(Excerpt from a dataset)
┄┄┄┄┄┄

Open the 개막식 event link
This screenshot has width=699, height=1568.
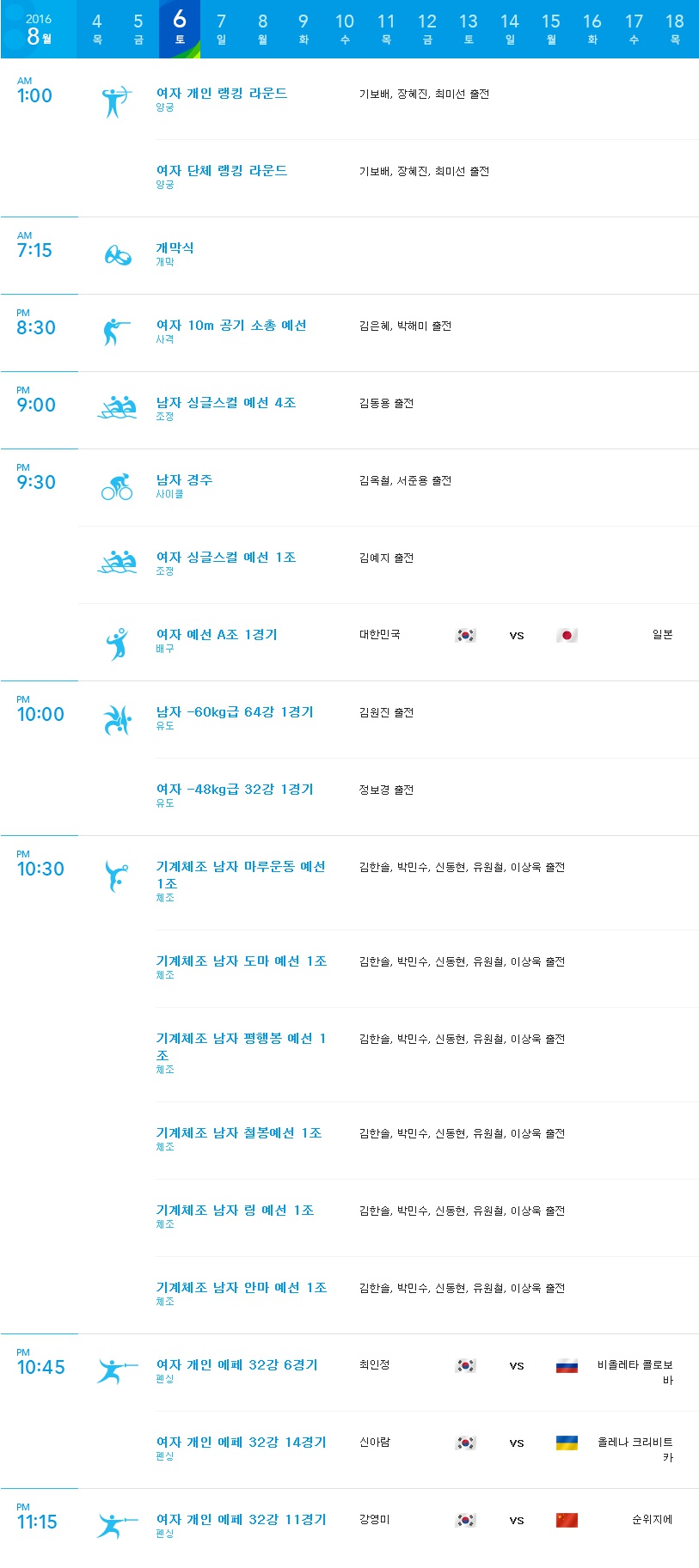[175, 248]
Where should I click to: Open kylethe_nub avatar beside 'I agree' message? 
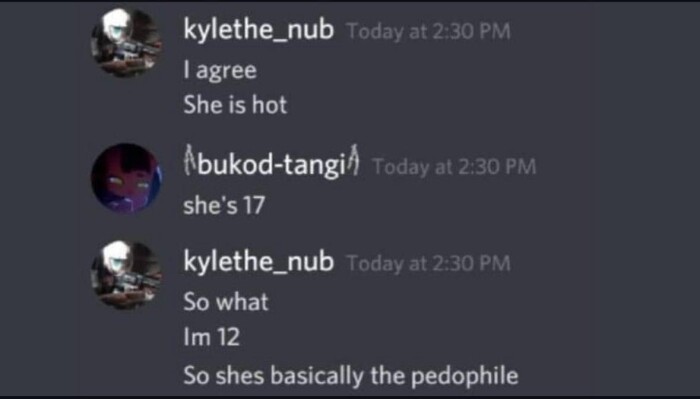click(126, 43)
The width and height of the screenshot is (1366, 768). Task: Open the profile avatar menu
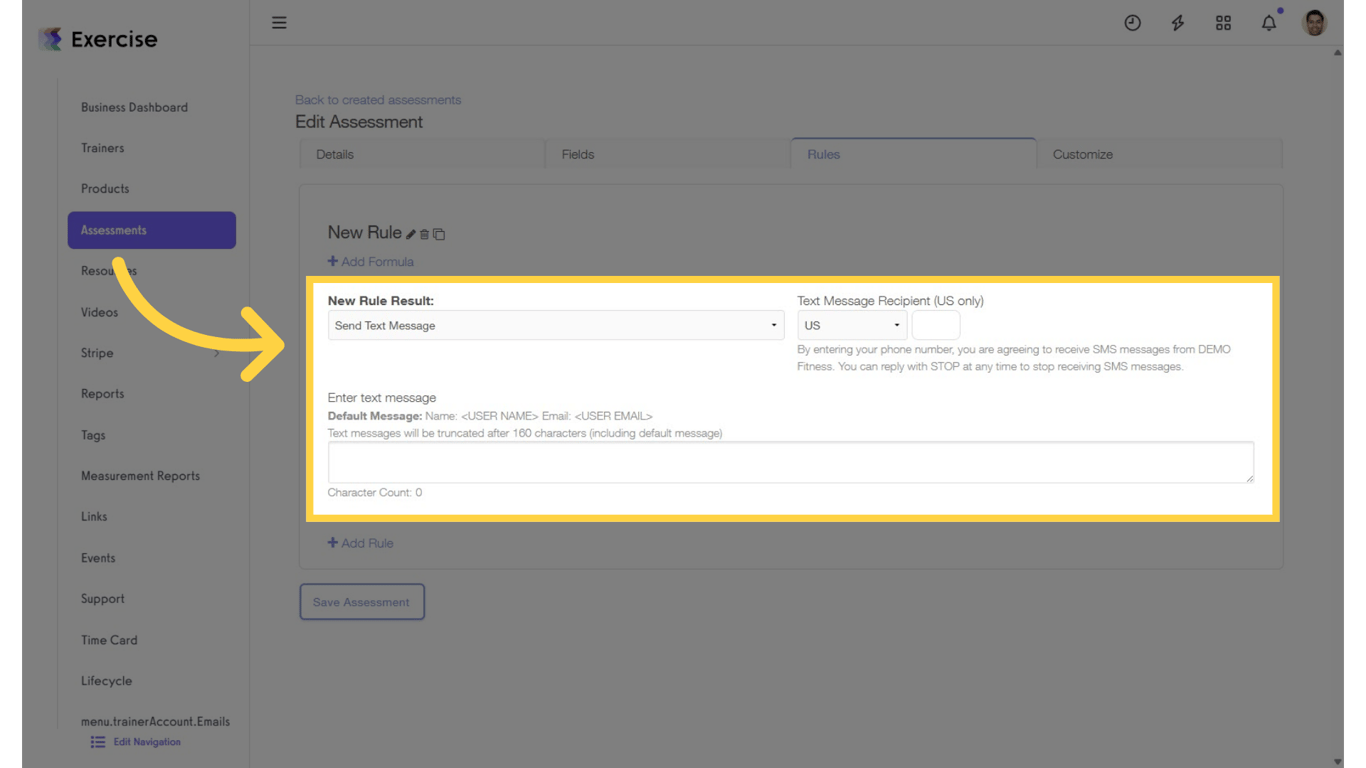1313,22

┄┄┄┄┄┄

__Direction__:
Convert the lines from the one containing "The width and" through the end of the entries into a numbered list, leaving out blank lines. Omit the pictures from your answer.

__Answer to this problem__:
1. The width and height of the screenshot is (1366, 768). Task: Open the profile avatar menu
2. 1313,22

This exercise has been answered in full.